■ GETOONDE TEKST ■
_____
HR-professionals in discussie over HR-trends
08-11-2011 | Auteur: Irene Schoemakers | Beeld: Martin Dijkstra | Interviewer: Heleen Cocu-Wassink van Hay Group
De HR-vakliteratuur staat er vol mee: Strategic Workforce Planning, ofwel Strategische personeelsplanning. De drie professionals aan tafel weten er in ieder geval alles van. Zij werken er al mee in de praktijk en zijn vandaag bijeengekomen om ervaringen uit te wisselen en het fenomeen langs de kritische meetlat te leggen. Aan tafel zitten Arjen Althuis, Group Director van Clondalkin Group, een Nederlandse internationale producent van verpakkingsmaterialen, Ralph Otte, directeur Human Resources bij DAF Trucks, en Yolande Schaeffer, directeur Personeel en Organisatie bij VU Medisch Centrum.
HR-trends
Alle drie de deelnemers komen uit sectoren waar het vinden van voldoende gekwalificeerd personeel de komende jaren naar verwachting een grote uitdaging wordt.
Wat houdt het begrip volgens u in? Wat is strategische personeelsplanning precies?
Althuis: ‘Het betreft vooral planning van personeel voor de lange termijn. Waar gaat de organisatie naartoe? Wat voor talent hebben we nu in huis? Welke talenten en kwaliteiten hebben we straks nodig? En waar vallen de gaten?’
Schaeffer: ‘Daarbij moet je ook rekening houden met wat er beschikbaar is op de markt. Niets is honderd procent maakbaar. Ook strategische personeelsplanning niet. We kunnen plannen wat we willen, maar we hebben ook te maken met een arbeidsmarkt die soms haar beperkingen kent.’
Otte: ‘Eens. De snel veranderende macro-economische omstandigheden zijn van directe invloed op de wijze waarop we ons personeelsbeleid strategisch kunnen vormgeven. Maar ook veranderende wetgeving zoals ontwikkelingen op het gebied van ontslagrecht is van invloed op de personeelsplanning. Ook daar moeten we rekening mee houden.’
Strategische personeelsplanning klinkt mooi. Maar waar begin je? Hoe pak je het aan?
_____
■ AANGELEVERD MATERIAAL ■

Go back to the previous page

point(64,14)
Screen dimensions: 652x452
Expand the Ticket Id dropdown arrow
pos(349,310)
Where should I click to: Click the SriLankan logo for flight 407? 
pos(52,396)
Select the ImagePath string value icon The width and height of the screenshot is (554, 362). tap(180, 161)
_____
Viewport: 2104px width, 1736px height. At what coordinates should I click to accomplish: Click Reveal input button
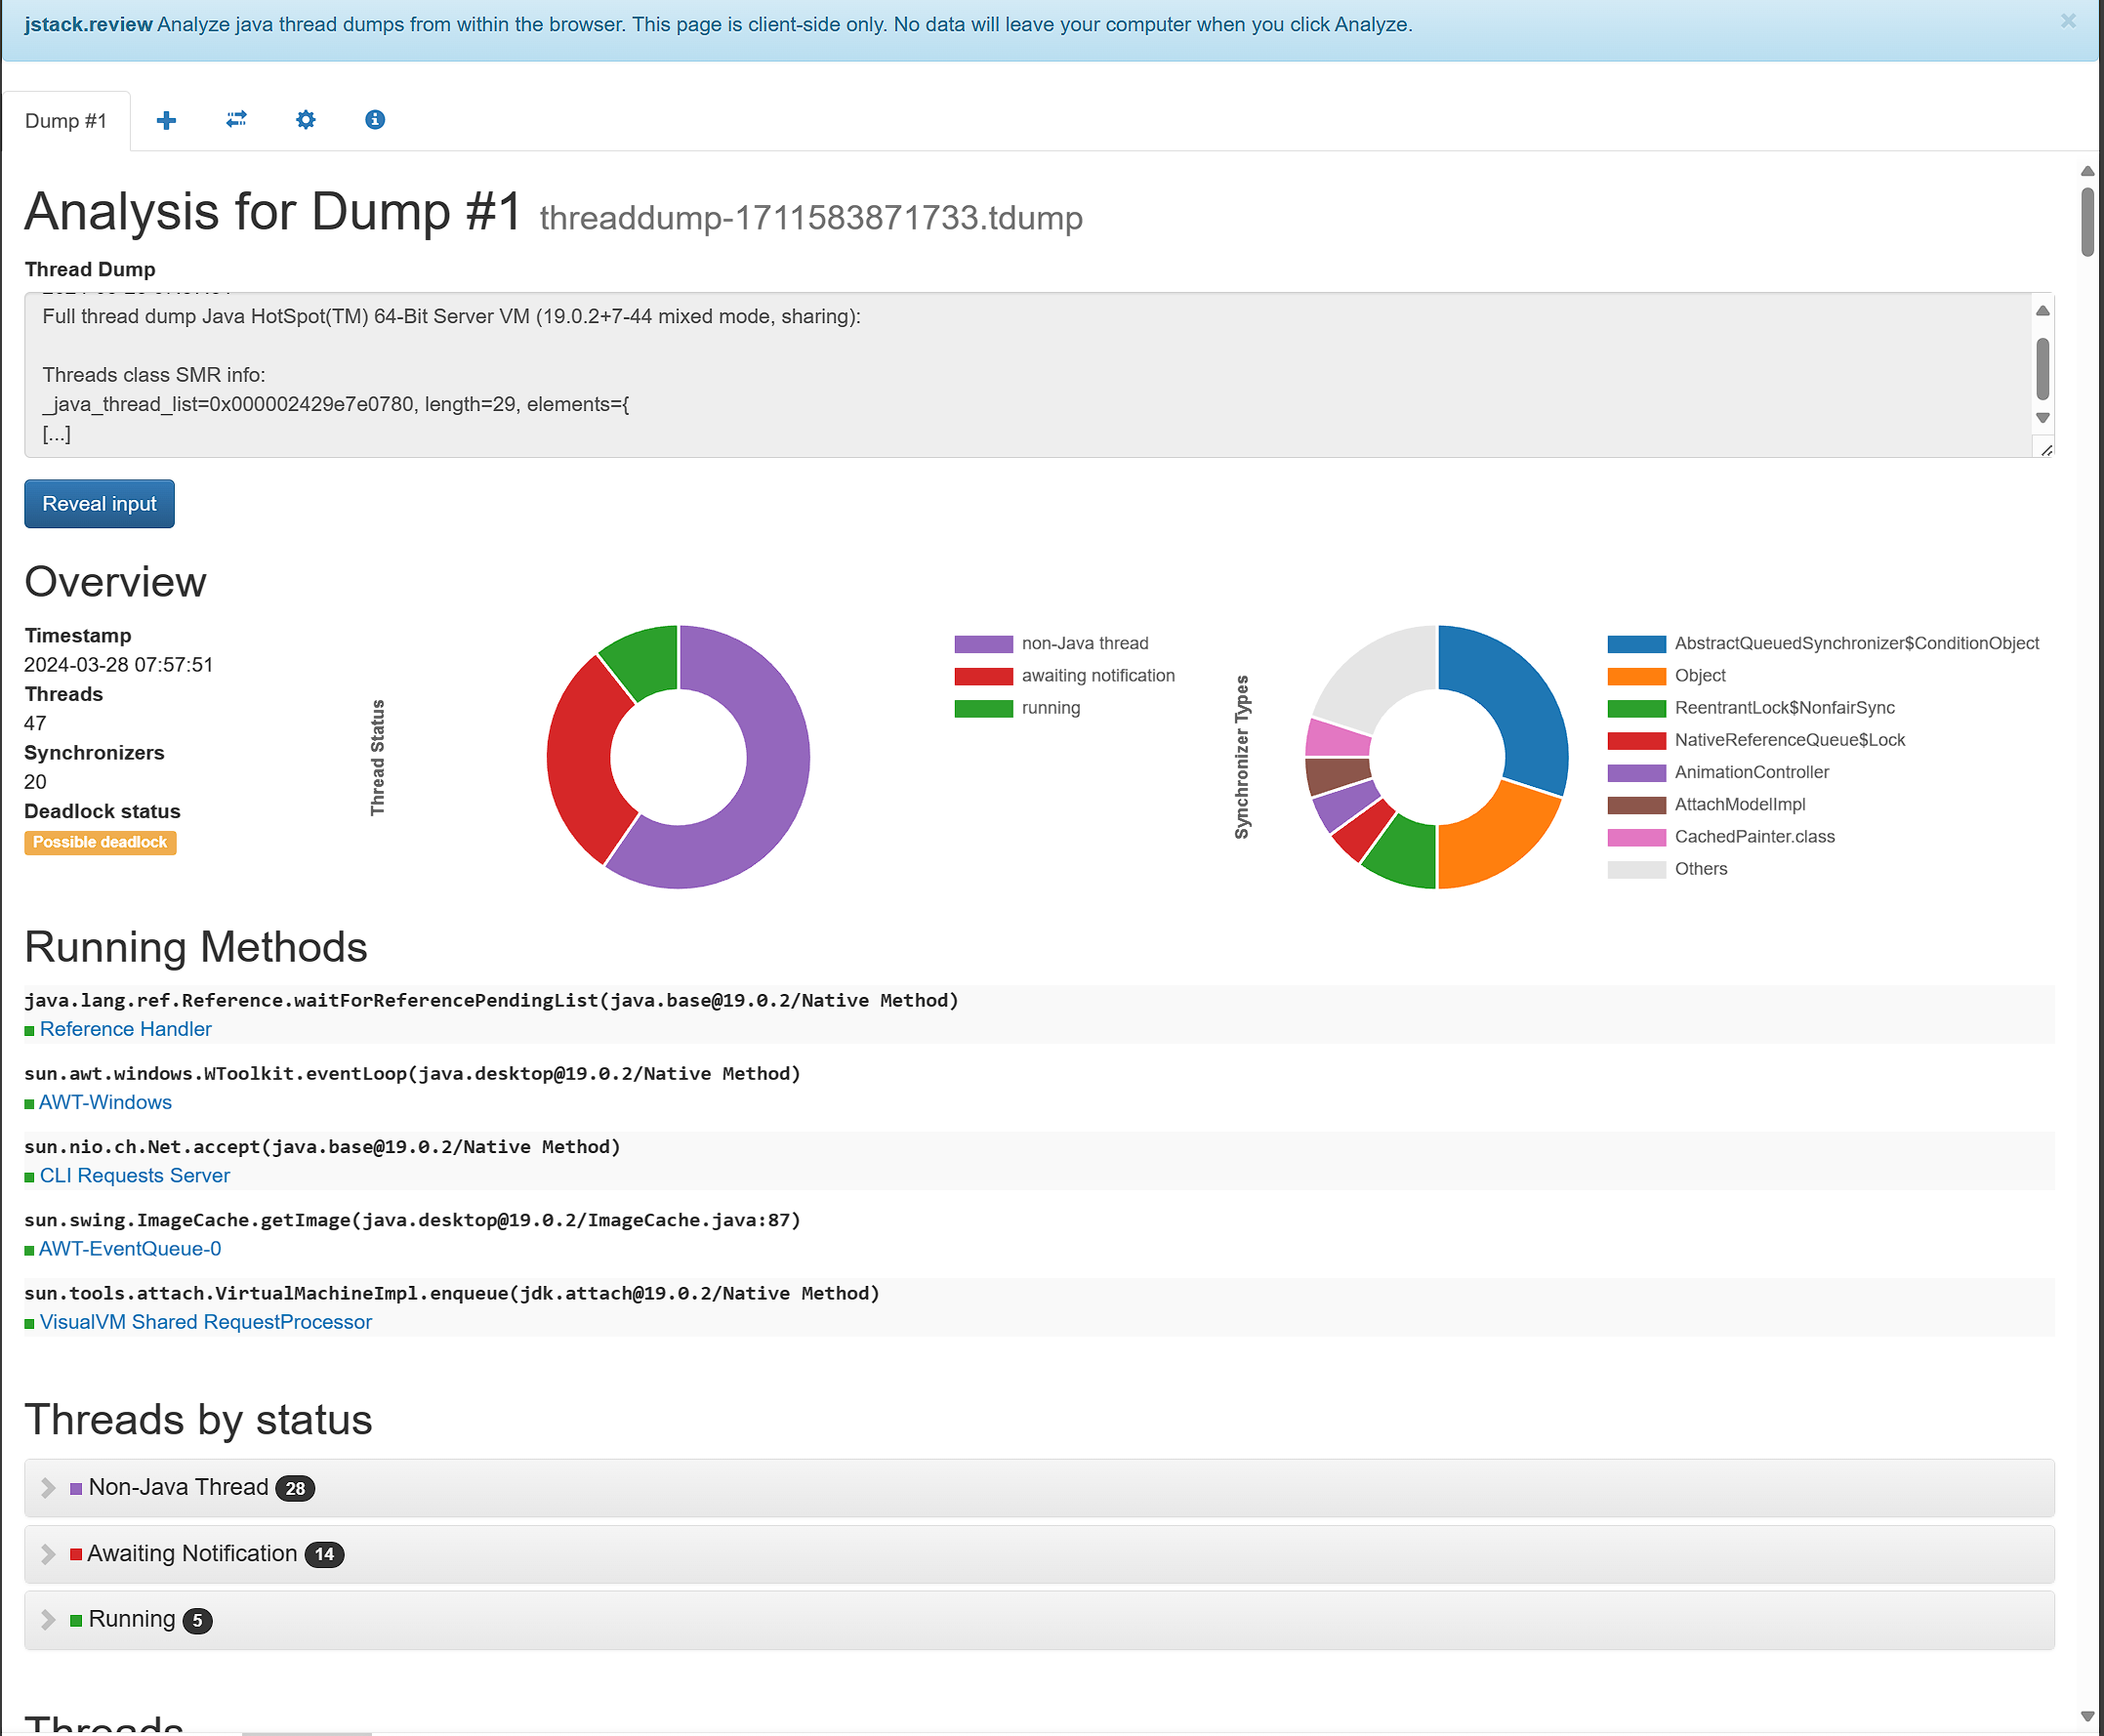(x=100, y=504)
_____
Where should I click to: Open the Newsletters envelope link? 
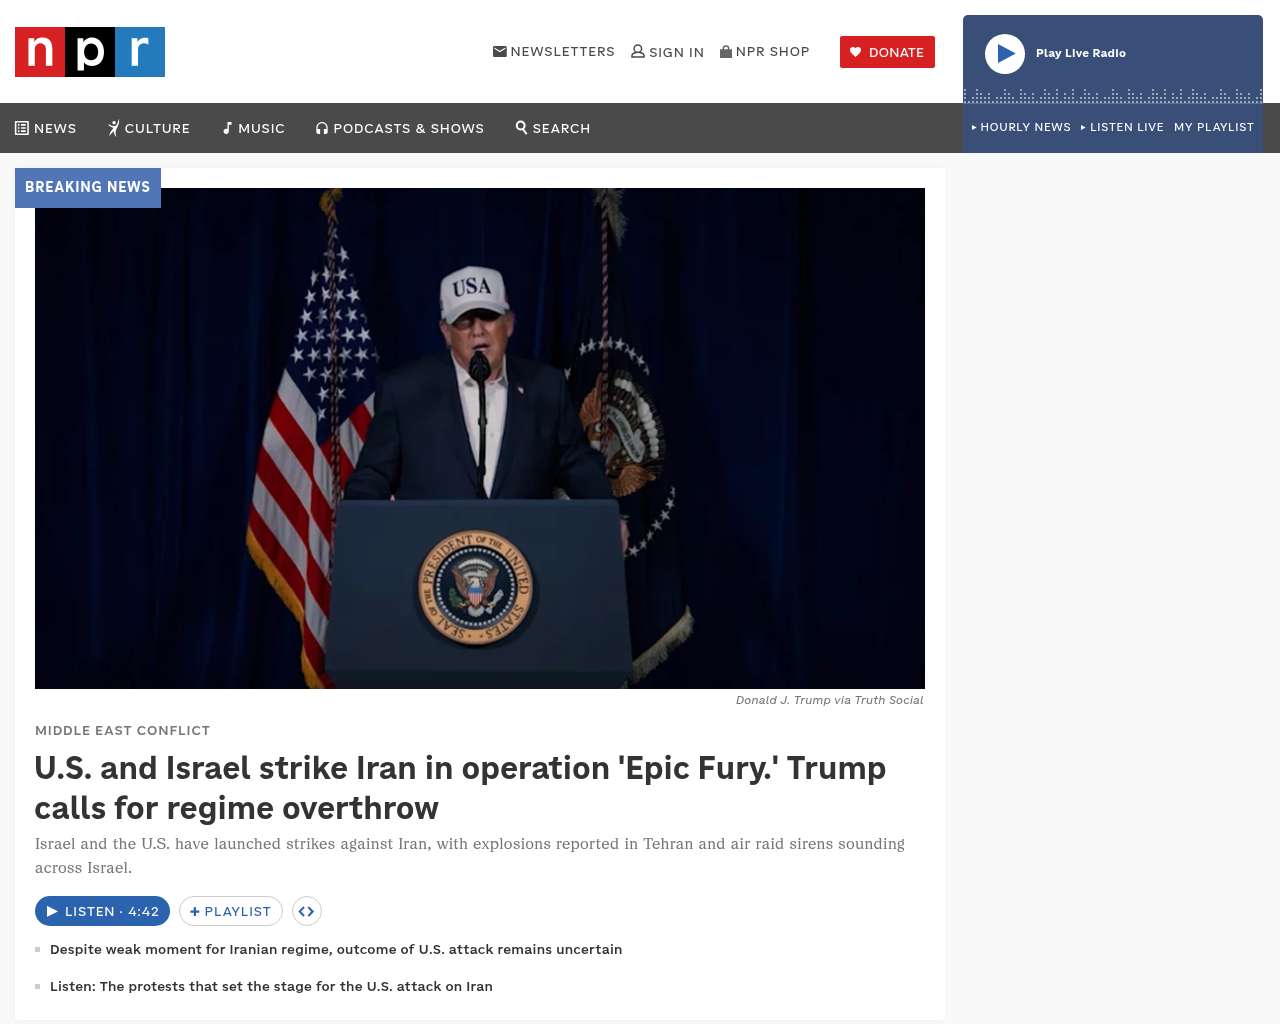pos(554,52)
_____
■ WAARAAN WERKEN ■
1. Verander "verpakkingsmaterialen" in "kartonnen dozen" en geef daarna het gesprek over strategische personeelsplanning opnieuw weer, beginnend bij "HR-professionals in discussie" en doorlopend tot en met "VU Medisch Centrum.".
2. Vertaal deze zin uit het gesprek over strategische personeelsplanning in het Engels: "Alle drie de deelnemers komen uit sectoren waar het vinden van voldoende gekwalificeerd personeel de komende jaren naar verwachting een grote uitdaging wordt."
3. Pak het gesprek over strategische personeelsplanning op na de laatste zin en schrijf het verder.

■ GESCHREVEN ANTWOORDEN ■
1.
HR-professionals in discussie over HR-trends
08-11-2011 | Auteur: Irene Schoemakers | Beeld: Martin Dijkstra | Interviewer: Heleen Cocu-Wassink van Hay Group
De HR-vakliteratuur staat er vol mee: Strategic Workforce Planning, ofwel Strategische personeelsplanning. De drie professionals aan tafel weten er in ieder geval alles van. Zij werken er al mee in de praktijk en zijn vandaag bijeengekomen om ervaringen uit te wisselen en het fenomeen langs de kritische meetlat te leggen. Aan tafel zitten Arjen Althuis, Group Director van Clondalkin Group, een Nederlandse internationale producent van kartonnen dozen, Ralph Otte, directeur Human Resources bij DAF Trucks, en Yolande Schaeffer, directeur Personeel en Organisatie bij VU Medisch Centrum.

2. All three participants come from sectors where finding enough qualified staff is expected to become a major challenge in the coming years.

3.
Schaeffer: ‘Belangrijk is dat je één methode of model kiest om met het onderwerp aan de slag te gaan. Bij ons is dat model gebaseerd op kwantiteit, ofwel hoeveelheid personeel, en competenties. Dat zijn de onderdelen waar wij ons nu op focussen. en daarmee gaan we eerst heel gefragmenteerd op kleine afdelingen aan de slag. Op die manier proberen we draagvlak te creëren en mensen voor het onderwerp te interesseren. We maken het kortom eerst klein en kunnen het daarna groter maken.’
Otte: ‘Maar er moet wel een duidelijke overkoepelende kapstok zijn die aansluit bij de bedrijfsdoelen waaraan dat kleine kan worden opgehangen en direct verbonden is.’
Althuis: ‘Ik houd niet zo vast aan dat woord “strategisch”. Dat kan in de organisatie namelijk ook tegen je gebruikt worden. Sommige mensen deinzen terug als ze horen dat we strategisch met personeel omgaan. Beter is mijns inziens om het gesprek hierover klein te beginnen. “Wie hebben we nu in huis? Wie gaan er straks met pensioen? En hoe gaan we dat aanpakken?” We beginnen dus met het in kaart brengen van het hier en nu en kijken nog niet te ver vooruit.’
Voor welke functies verwacht u dat het de komende periode moeilijk wordt om mensen te vinden?
Althuis: ‘Voor ons zijn dat de hands-on technici op vmbo-niveau.’
Schaeffer: ‘Voor ons zijn het vooral de gespecialiseerde verpleegkundigen en de top als het gaat om wetenschappelijk onderzoekers. Het is net zo belangrijk om te werken aan ons imago zodat mensen ook daadwerkelijk bij ons wíllen werken, als te weten wat we nodig hebben.’
Otte: ‘Wij zoeken met name mensen met een technologisch profiel zoals ontwikkelingsingenieurs en inkopers. Om die reden zijn wij ook bij DAF hard bezig om ons imago op de arbeidsmarkt verder te versterken. Wie aan DAF denkt, denkt nu nog te vaak aan grote trucks en mannen met spierballen. Net afgestudeerde vrouwelijke talenten hebben onze organisatie dan ook vaak niet in het vizier als potentiële werkgever. Dat willen we veranderen.’
Houdt u met strategische personeelsplanning ook rekening met andere nationaliteiten die hier als arbeidskrachten kunnen worden binnengehaald?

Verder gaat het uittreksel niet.